This points to the fact that the current deflationary policies are reaping devastating long-term effects on the productive capacities of these countries, which far from increasing their competitiveness will hinder it for years to come. And this is not to mention the effects of “lowflation” or even deflation on the public debt of periphery countries: according to a study by the Bruegel Institute, in a “low inflation” (zero per cent) environment countries like Italy and Spain (not to mention Greece) will see their public debt levels explode even if they stick to the Fiscal Compact’s budgetary prescriptions.
According to Stark, though, these war-like numbers are no cause for concern, because “the economic recovery in the eurozone [is] stabilising” and “there are no signs of deflation at the eurozone level”. Even if this were true – which it clearly isn’t, if we are to believe such left-wing bastions as the IMF, the OECD and the German Institute for Economic Research (DIW), all of which have stated that the ECB should act rapidly to avert Japanese-style deflation – one would be justified for considering Stark’s choice to obfuscate the dramatically asymmetric nature of the “recovery” (and the fact that the current policies have hugely benefited the continent’s creditor and surplus countries, first and foremost Germany), by focusing solely on the European average, as more than simple ideological blindness – and as a deliberate attempt to conceal what George Soros has described as the plan to create “a German empire with the periphery as the hinterland”.
Such conspiratorial musings are unwarranted, though. It’s a well-known fact that certain elements of the German establishment have an almost unbound capacity for denial, even in the face of overwhelming evidence – and even for matters that directly concern them. Most historians agree that it was the deflation of the 1930s, and the resulting record-level unemployment rate – a direct result of chancellor Brüning’s austerity and wage compressing policies – that led to the breakdown of democracy and the rise of Nazism, and not the hyper-inflation of the 1920s.
Yet most Germans to this day are still convinced of the contrary. Which helps explain why, eighty years on, Germans such as Stark still insist on other countries pursuing the same deflationary policies pursued by chancellor Brüning at the time. It’s true: we don’t risk the rise of a new Hitler today. But the risk of a prolonged period of economic, political and social regression, leading to a surge of fascist and reactionary movements and to a possible disintegration of the European integration process is real – and is arguably already happening.
Stark writes that “to prevent a lost decade, structural reforms, sound fiscal policies and a strong and well-capitalised banking sector are crucial”. The reality is that Europe has already lost half a decade – and is on the way to lose much more than that – and this is the direct result of the failed policies promoted by ideologues such as Stark.
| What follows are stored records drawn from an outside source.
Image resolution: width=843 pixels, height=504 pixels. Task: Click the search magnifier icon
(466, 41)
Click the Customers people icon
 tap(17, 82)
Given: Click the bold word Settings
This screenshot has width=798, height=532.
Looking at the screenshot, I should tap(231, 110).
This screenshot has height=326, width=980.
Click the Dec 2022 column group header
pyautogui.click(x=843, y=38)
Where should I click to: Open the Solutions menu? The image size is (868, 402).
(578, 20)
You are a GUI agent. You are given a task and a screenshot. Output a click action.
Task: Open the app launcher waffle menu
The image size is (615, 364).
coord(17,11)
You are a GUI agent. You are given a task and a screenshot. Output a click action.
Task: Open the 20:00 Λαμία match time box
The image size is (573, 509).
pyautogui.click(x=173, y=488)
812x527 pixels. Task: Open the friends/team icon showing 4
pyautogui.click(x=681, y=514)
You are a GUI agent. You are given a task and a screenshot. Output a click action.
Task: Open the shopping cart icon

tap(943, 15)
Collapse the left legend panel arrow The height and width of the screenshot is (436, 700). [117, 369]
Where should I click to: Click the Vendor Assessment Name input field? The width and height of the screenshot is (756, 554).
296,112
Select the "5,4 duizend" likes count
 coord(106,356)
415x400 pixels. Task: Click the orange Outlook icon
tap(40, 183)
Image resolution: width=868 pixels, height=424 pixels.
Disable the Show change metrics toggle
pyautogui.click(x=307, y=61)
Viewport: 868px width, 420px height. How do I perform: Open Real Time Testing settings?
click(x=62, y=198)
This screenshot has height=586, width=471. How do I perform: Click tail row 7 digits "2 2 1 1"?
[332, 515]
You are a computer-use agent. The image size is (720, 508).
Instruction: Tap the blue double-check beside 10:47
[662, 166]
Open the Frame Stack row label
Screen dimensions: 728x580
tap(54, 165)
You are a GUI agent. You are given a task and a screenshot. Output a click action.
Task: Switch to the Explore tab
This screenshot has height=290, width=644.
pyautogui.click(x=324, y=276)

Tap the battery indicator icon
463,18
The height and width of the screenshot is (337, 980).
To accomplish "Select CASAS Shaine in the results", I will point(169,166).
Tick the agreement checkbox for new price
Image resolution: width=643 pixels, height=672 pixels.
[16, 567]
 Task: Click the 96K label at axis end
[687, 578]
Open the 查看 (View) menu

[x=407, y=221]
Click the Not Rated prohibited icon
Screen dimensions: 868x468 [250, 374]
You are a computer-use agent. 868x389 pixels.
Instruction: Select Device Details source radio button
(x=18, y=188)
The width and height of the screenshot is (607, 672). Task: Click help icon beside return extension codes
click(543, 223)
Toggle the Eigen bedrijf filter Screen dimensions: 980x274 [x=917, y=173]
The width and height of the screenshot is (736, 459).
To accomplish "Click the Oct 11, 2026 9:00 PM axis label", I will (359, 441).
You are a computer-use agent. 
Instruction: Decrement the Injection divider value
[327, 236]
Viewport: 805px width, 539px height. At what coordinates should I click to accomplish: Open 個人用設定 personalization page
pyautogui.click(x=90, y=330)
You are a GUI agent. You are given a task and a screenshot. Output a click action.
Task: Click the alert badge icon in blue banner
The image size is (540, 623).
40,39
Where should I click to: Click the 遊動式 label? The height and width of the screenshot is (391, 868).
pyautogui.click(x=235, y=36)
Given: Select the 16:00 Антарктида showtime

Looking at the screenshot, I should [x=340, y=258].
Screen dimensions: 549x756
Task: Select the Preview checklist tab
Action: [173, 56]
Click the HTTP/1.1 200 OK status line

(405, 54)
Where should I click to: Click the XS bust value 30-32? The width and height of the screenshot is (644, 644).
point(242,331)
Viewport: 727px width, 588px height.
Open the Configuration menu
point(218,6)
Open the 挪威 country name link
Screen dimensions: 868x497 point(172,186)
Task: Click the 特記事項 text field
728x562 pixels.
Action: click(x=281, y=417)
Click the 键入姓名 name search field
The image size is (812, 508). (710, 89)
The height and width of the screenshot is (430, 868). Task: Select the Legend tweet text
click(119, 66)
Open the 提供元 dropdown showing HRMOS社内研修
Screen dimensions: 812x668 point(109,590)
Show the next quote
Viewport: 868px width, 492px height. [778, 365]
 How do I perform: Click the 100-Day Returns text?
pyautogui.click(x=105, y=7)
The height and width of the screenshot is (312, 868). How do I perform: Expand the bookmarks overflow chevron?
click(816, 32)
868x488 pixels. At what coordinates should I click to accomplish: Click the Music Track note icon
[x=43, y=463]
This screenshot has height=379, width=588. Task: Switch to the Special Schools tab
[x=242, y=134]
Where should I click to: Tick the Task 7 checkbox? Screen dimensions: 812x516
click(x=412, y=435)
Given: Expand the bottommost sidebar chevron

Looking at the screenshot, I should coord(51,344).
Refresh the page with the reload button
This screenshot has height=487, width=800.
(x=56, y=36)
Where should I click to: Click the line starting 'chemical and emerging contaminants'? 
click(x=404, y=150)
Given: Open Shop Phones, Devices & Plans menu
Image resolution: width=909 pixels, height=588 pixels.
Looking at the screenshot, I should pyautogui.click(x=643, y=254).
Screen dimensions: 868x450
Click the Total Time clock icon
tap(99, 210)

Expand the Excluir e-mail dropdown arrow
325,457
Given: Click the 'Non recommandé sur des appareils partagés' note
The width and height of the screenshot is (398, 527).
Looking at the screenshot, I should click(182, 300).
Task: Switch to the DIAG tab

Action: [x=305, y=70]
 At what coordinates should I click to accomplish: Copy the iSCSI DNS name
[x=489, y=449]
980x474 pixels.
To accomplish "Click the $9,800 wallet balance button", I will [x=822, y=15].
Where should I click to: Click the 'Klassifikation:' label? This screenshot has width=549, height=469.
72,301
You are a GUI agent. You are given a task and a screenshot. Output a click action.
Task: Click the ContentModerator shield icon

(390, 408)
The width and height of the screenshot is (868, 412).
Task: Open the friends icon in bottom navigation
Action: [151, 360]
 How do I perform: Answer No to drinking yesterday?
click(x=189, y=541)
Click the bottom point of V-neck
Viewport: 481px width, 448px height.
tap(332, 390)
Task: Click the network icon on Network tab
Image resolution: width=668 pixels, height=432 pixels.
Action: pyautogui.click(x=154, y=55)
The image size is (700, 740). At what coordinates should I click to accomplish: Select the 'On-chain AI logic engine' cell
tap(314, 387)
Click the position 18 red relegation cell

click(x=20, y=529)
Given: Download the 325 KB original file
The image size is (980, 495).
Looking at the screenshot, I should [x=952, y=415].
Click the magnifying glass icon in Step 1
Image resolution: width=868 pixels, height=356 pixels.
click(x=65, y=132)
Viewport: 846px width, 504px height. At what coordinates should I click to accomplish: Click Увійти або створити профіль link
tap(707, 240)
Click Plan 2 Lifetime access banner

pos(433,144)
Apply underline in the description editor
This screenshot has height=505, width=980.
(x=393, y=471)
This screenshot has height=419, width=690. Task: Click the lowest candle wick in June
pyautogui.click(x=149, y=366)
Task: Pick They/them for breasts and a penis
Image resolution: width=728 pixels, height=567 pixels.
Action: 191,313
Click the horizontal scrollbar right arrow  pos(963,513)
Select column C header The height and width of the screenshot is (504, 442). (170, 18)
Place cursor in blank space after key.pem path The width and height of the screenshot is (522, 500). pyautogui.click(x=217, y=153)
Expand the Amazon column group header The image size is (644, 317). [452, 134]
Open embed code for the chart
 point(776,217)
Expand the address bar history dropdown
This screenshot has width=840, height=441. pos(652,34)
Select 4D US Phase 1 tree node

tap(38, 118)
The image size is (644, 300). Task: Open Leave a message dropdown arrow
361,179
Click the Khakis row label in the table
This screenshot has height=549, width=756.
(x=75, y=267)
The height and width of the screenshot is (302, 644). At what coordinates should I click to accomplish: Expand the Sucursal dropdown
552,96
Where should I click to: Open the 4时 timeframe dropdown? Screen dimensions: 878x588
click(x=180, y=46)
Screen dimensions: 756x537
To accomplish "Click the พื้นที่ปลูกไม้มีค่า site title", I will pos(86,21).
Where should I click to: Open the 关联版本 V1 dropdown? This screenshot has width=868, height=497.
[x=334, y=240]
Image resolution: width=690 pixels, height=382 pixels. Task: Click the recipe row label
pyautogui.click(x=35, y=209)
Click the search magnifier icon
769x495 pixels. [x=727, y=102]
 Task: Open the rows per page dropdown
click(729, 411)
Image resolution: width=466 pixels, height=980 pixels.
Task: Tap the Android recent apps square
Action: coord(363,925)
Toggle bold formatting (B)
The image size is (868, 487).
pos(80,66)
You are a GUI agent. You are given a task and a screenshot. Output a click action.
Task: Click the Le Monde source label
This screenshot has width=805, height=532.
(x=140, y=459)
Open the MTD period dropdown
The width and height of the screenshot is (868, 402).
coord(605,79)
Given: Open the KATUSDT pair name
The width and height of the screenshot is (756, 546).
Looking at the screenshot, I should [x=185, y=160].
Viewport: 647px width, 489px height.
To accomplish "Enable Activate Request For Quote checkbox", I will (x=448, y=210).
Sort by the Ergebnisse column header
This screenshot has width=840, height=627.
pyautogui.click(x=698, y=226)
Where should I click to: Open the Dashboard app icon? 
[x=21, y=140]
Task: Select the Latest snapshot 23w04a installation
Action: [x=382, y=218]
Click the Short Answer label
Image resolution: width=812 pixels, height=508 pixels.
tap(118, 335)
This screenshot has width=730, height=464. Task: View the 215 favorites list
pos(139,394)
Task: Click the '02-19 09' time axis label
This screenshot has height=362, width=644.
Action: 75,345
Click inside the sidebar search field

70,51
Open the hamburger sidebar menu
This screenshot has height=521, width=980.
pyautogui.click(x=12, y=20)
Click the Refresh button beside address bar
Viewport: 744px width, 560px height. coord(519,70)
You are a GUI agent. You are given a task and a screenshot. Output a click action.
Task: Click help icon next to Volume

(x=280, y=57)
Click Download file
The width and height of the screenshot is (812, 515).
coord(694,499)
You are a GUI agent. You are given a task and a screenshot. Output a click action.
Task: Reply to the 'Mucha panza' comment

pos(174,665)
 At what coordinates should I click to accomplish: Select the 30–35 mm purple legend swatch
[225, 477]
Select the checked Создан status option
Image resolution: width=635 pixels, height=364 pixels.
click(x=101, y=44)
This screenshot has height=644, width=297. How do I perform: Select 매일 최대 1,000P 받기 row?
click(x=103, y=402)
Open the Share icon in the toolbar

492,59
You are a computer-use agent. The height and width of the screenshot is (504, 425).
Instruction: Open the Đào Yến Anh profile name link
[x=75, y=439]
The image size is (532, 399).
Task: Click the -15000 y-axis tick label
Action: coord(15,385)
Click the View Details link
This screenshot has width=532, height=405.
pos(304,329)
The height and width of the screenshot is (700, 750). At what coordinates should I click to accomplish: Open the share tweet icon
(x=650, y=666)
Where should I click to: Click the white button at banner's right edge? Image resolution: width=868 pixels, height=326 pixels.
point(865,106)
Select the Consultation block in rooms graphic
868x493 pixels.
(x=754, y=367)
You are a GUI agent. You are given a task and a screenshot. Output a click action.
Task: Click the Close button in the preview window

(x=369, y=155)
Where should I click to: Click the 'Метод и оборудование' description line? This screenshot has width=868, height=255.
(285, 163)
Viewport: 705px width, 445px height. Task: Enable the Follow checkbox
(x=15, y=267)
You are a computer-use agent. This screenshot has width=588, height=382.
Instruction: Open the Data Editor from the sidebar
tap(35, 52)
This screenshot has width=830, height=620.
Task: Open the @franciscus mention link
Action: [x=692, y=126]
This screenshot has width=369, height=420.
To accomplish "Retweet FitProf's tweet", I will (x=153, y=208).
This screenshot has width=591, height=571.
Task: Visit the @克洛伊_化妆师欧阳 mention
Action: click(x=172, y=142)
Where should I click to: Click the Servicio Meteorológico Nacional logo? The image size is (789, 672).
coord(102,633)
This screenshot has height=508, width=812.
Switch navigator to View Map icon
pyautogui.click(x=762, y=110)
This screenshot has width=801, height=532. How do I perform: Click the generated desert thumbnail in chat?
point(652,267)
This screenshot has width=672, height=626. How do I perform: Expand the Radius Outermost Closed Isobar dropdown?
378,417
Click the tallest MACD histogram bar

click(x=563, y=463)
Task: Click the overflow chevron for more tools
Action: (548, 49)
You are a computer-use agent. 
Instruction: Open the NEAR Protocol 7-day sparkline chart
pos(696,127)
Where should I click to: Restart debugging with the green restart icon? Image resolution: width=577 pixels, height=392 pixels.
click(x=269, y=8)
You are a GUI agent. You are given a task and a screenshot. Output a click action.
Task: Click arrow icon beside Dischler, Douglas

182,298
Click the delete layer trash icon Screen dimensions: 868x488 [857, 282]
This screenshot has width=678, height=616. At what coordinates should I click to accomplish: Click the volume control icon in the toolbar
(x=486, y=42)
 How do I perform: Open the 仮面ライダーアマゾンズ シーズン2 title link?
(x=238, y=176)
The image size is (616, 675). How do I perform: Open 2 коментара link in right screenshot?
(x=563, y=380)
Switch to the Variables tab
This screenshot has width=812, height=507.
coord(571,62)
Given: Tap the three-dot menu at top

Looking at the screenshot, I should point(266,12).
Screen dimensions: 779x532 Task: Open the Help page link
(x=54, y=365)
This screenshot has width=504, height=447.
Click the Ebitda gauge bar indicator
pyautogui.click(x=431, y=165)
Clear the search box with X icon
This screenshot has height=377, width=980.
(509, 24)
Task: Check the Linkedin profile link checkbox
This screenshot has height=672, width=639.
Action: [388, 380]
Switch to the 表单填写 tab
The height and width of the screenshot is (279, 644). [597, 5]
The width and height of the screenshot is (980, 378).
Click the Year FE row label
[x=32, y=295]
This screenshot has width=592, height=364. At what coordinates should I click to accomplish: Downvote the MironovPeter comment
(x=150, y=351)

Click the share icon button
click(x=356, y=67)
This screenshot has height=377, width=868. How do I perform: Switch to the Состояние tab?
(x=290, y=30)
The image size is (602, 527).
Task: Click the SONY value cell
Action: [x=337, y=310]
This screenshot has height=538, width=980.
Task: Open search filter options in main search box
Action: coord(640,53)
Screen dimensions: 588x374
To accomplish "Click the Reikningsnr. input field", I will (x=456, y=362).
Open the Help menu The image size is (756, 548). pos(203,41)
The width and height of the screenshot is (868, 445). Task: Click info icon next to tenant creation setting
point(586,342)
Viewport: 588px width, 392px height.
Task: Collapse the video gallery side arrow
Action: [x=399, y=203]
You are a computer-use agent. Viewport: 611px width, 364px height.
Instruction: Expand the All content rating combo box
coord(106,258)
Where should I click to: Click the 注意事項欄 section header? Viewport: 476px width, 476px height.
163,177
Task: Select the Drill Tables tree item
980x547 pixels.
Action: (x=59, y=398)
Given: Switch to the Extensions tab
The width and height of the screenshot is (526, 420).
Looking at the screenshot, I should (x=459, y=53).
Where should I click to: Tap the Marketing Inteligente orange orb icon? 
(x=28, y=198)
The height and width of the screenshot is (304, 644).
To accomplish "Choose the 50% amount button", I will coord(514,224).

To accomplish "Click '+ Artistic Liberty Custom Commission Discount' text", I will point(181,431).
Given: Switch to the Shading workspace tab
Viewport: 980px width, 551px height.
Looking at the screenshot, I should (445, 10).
We are still in time to avert the worst-case scenario – as long as we are capable of challenging the dominant and tragically flawed economic and monetary orthodoxy – but we need to act fast. It would be truly unforgivable if we allowed the German monetary-political establishment that Stark represents (and which even the hawkish Jens Weidmann seems to be distancing himself from) to make again the mistakes of the 1930s. As the former German foreign minister Joschka Fischer stated in 2012: “Germany destroyed itself – and the European order – twice during the 20th century, and then convinced the West that it had drawn the right conclusions. Only in this manner – reflected most vividly in its embrace of the European project – did Germany win consent for its reunification. It would be both tragic and ironic if a restored Germany, by peaceful means and with the best of intentions, brought about the ruin of the European order a third time”.